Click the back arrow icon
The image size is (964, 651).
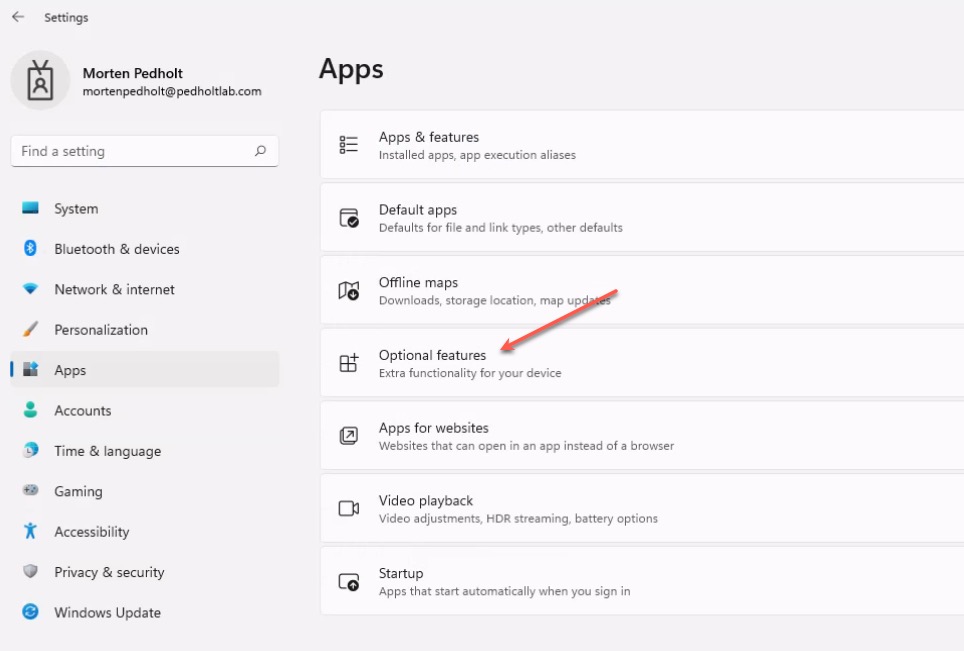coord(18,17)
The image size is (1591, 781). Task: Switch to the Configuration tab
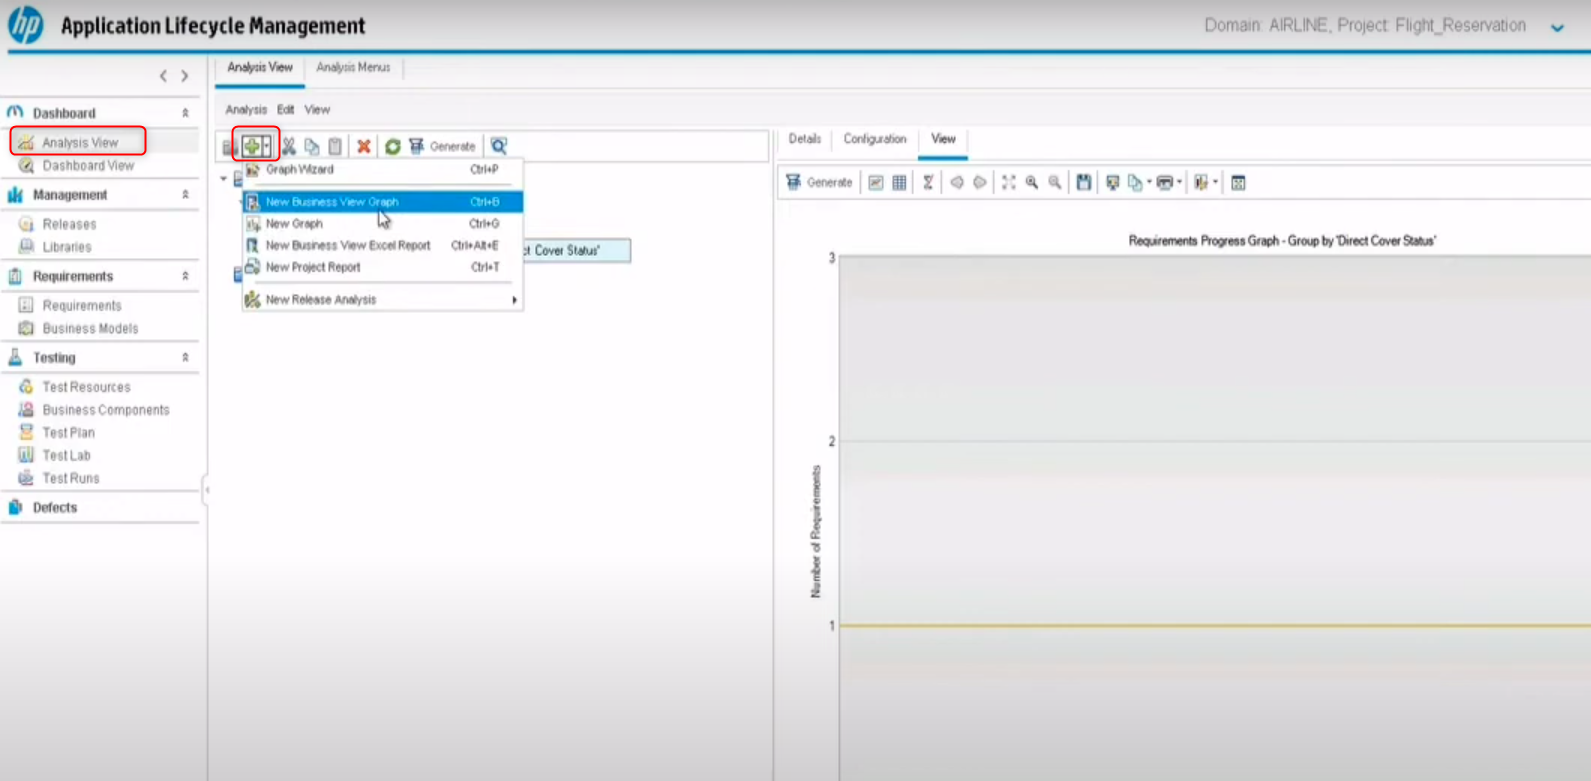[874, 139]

• • • • • • •

### YOUR GOAL:
Copy every record above exactly as written, but leave out the pictures.

### SOLUTION TO THIS TASK:
Click the back arrow icon
The image size is (964, 651).
coord(18,17)
The image size is (1591, 781). Task: Switch to the Configuration tab
[874, 139]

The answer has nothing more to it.